Because evolution seems to abhor certainty, there’s also the possibility the opposite happens through another process, she said, euphemistically referred to as ‘outbreeding depression.’
The study originally intended to look at the genetic make-up of South Florida snakes to better understand how they spread and how to help control them. Pythons started turning up in the 1980s, likely escapees from a South Dade breeding facility or released pets. By 2000, they were declared official residents in Everglades National Park and have since continued to expand north into the state’s expansive water conservation areas and west into Big Cypress. In 2016, they were found breeding in the Keys for the first time.
If snakes in different areas had different DNA, that might tell wildlife managers something about how they’ve been able to reproduce and spread so quickly.
“We were initially looking for the population structure to get some information to shed some light on the invasion dynamics, or the core areas where the population may be breeding and then sending off migrants,” Hunter said.
No surprise, they found low diversity among the snakes that likely are the descendants of the handful of freed snakes, called the founder effect. In small populations, a shrinking gene pool can signal a population headed toward extinction: There is a good Florida example of that. By the 1990s, the number of Florida panthers had dwindled so low that the animals started suffering from the effects of in-breeding, including heart murmurs, reproductive problems and oddly kinked tails. Texas cougars, very close cousins, were imported to add to the gene pool.
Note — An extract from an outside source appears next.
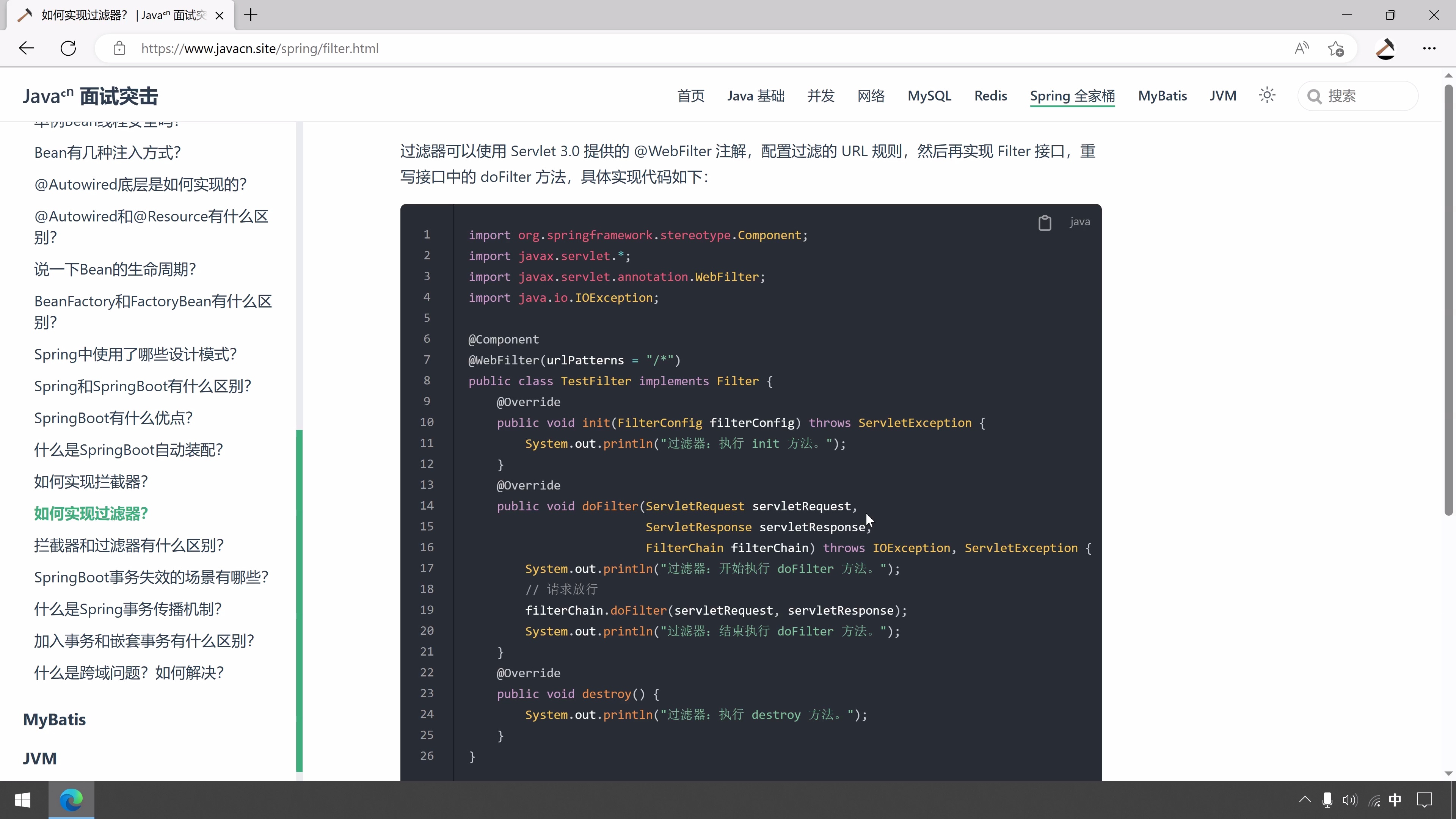
Task: Show hidden tray icons with the arrow
Action: pyautogui.click(x=1304, y=800)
But the python population is so large — researchers believe they number in the many thousands based on the steep drop in nearly all small mammals in their range — that low diversity is not impeding the snake’s ability to adapt, Hunter said.
“Such a large population allows them to rapidly adapt,” she said. “If some animals die out because of climatic issues, there are other animals that may not die out.”
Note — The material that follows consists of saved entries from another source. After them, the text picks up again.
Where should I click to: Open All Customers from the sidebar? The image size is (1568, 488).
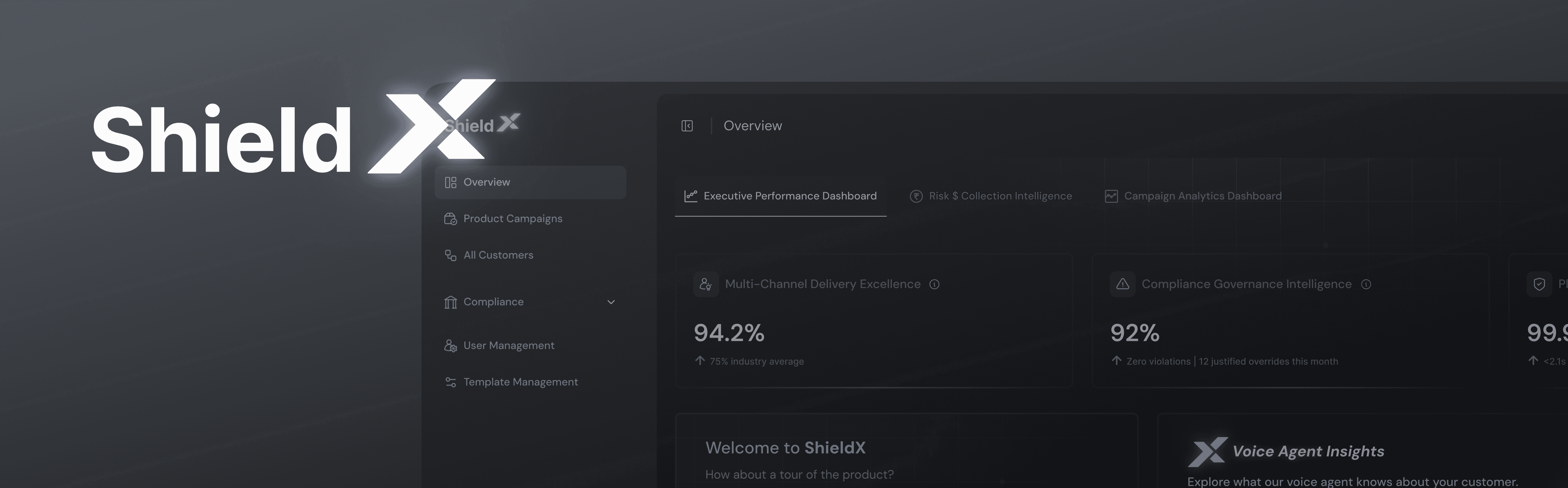498,256
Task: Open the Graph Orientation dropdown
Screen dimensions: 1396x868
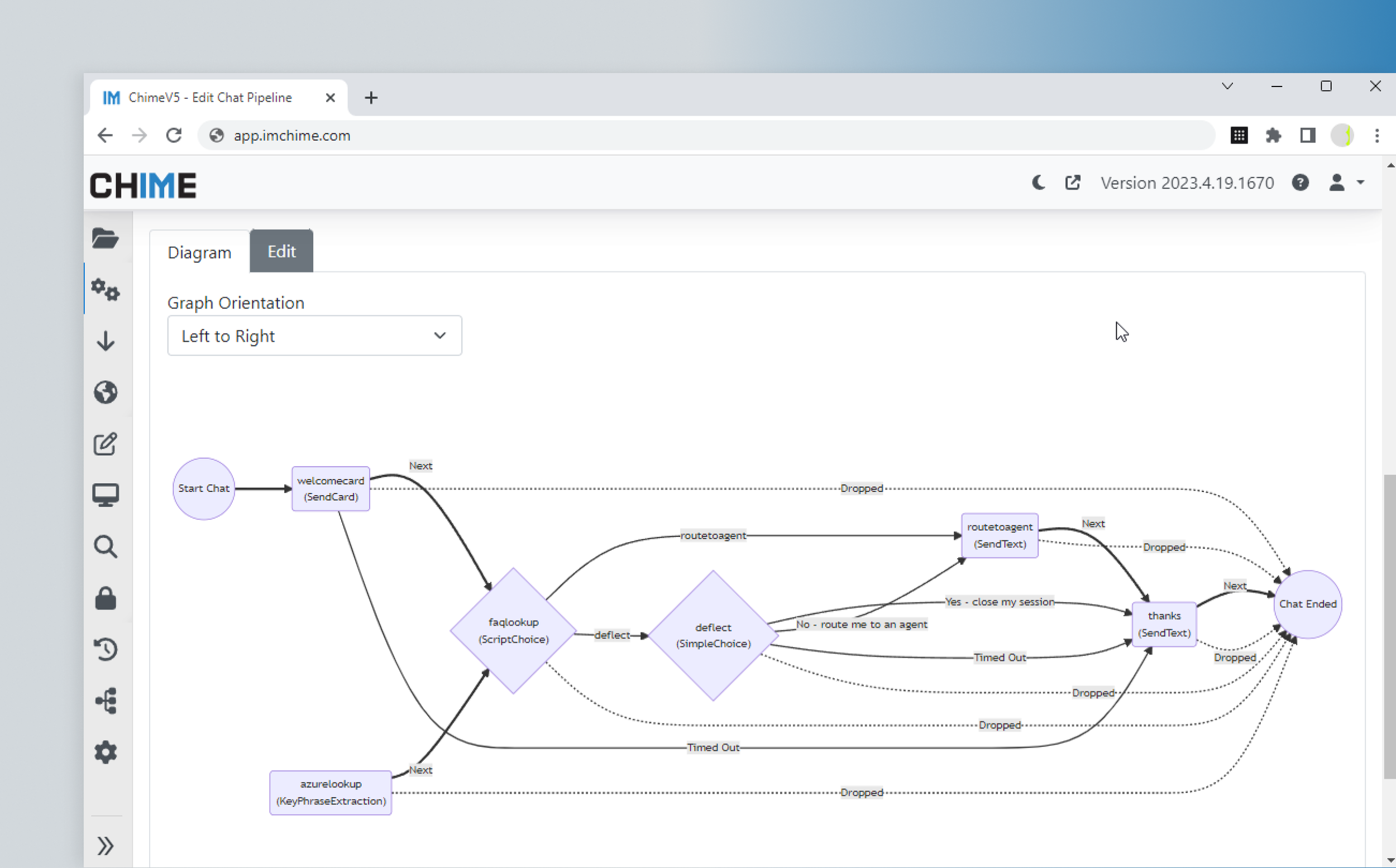Action: click(x=314, y=336)
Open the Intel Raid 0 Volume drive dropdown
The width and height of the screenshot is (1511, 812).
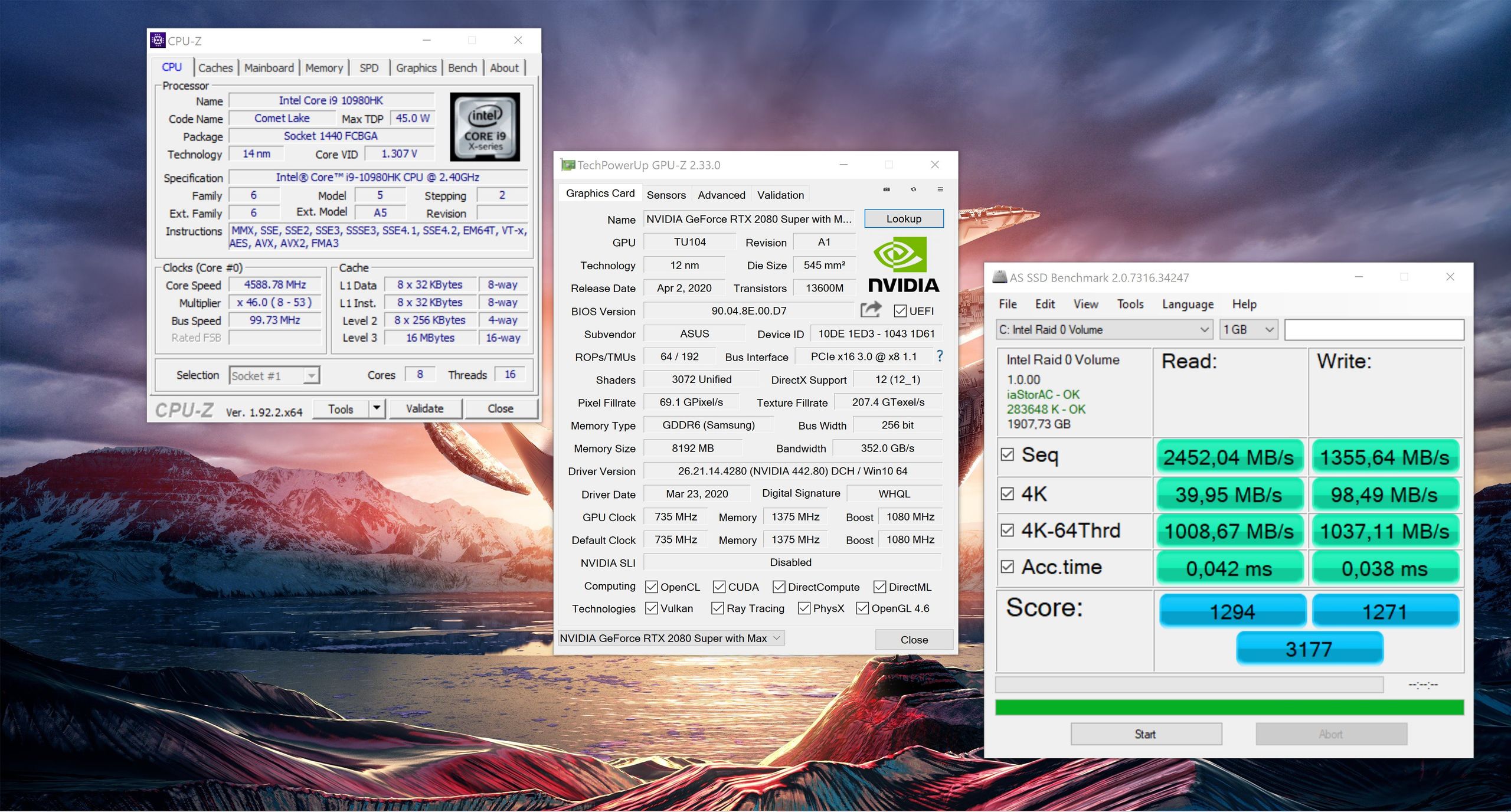(x=1104, y=329)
But in 13, they found that Indian marker.
“That was unexpected,” Hunter said. “I kept looking at the data to make sure what I was seeing was correct.”
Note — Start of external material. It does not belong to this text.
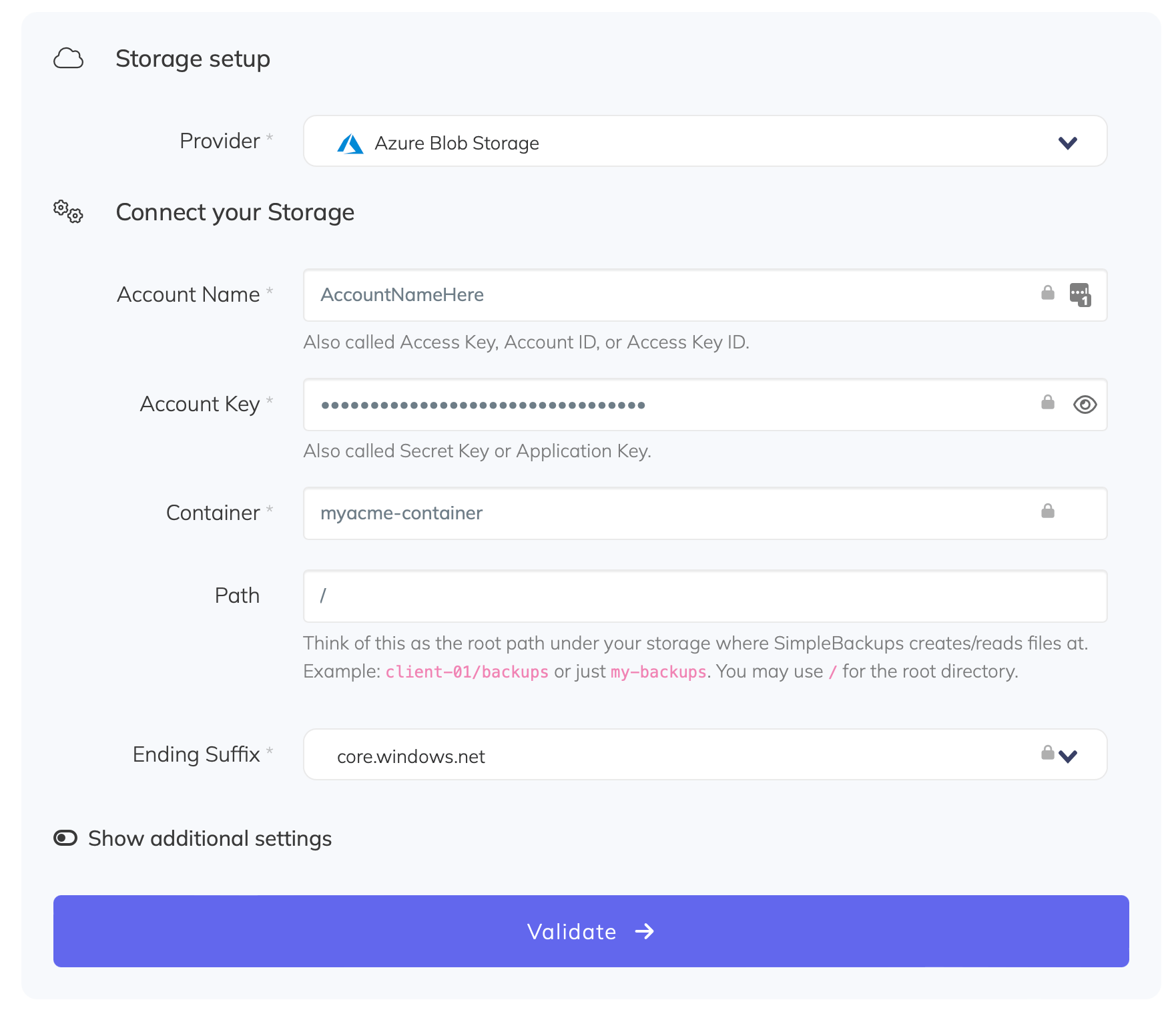Click the lock icon in Container field

(1049, 510)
It’s not clear where the species got crossed, she said. In their native ranges, Burmese and Indian pythons have remained mostly distinct either because of the prey they eat or barriers in habitat. But they could breed in the wild. Breeders also frequently cross species to produce more desirable colors and patterns for the pet trade. The snakes may also have hooked up in the Everglades, but Hunter said that seems less likely since the markers she detected, which are only passed down through female snakes, were historical.
Because Hunter and her colleagues focused on genetics, it’s not yet clear how climate will play into the snake’s evolution. Scientists suspect that a warming planet will allow them to roam further north. An upcoming study looking at how the snake has adapted should shed some light, she said. In the meantime, the rapid expansion has provided researchers with a rare window into evolution dynamics.
“All species do this,” Hunter said. “But we’re watching evolutionary progress right in front of us.”
An earlier version of this story incorrectly identified the Indian python as a subspecies of the Burmese python. It is a separate species.